On 02/22/2023, LPA conduct a visit to facility for a prelicensing inspection. During inspection, LPA observed backyard of facility and backyard was not finished. Applicant stated she was going to have artificial turf installed. LPA informed licensee that the left side of the yard would have to be made inaccessible to children in care because left side of backyard was off limits. Applicant stated she would have gate installed in that area. During the inspection, LPA also observed that fire extinguisher did not meet the standard minimum requirement for licensing. Applicant stated she would update the fire extinguisher to meet licensing requirements.

During today's inspection, LPA observed the backyard. The backyard is fully fenced and safe for children in care. Backyard has artificial turf installed and a gate on the left side of the backyard to restrict access to children in care. LPA also observed during this inspection a fully charged 2A10BC fire extinguisher. Licensee has completed all plan of corrections.

AS OF 03/08/2023, APPLICANT HAS BEEN APPROVED FOR A LARGE FAMILY CARE CHILD HOME.

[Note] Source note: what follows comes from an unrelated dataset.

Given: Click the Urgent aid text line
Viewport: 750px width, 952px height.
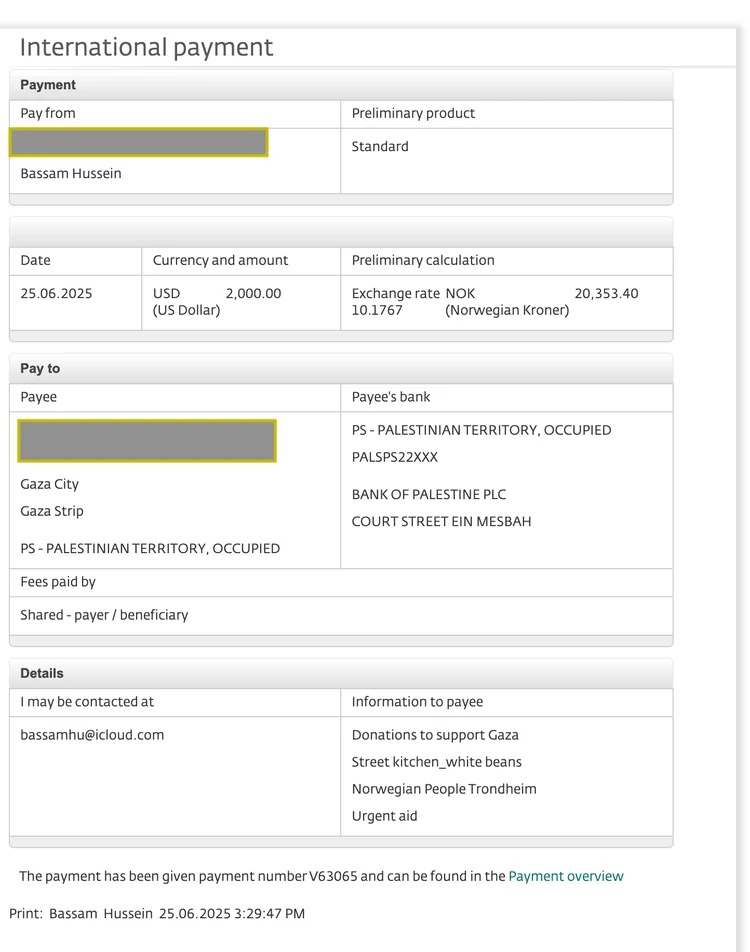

Exit interview was conducted with Applicant, Cristina Romo and signed the report acknowledging receipts of documents.
SUPERVISORS NAME: Sherelle Johnson
LICENSING EVALUATOR NAME: Christina Watts
LICENSING EVALUATOR SIGNATURE: DATE: 03/08/2023
I acknowledge receipt of this form and understand my licensing appeal rights as explained and received.
FACILITY REPRESENTATIVE SIGNATURE: DATE: 03/08/2023
This report must be available at Child Care and Group Home facilities for public review for 3 years.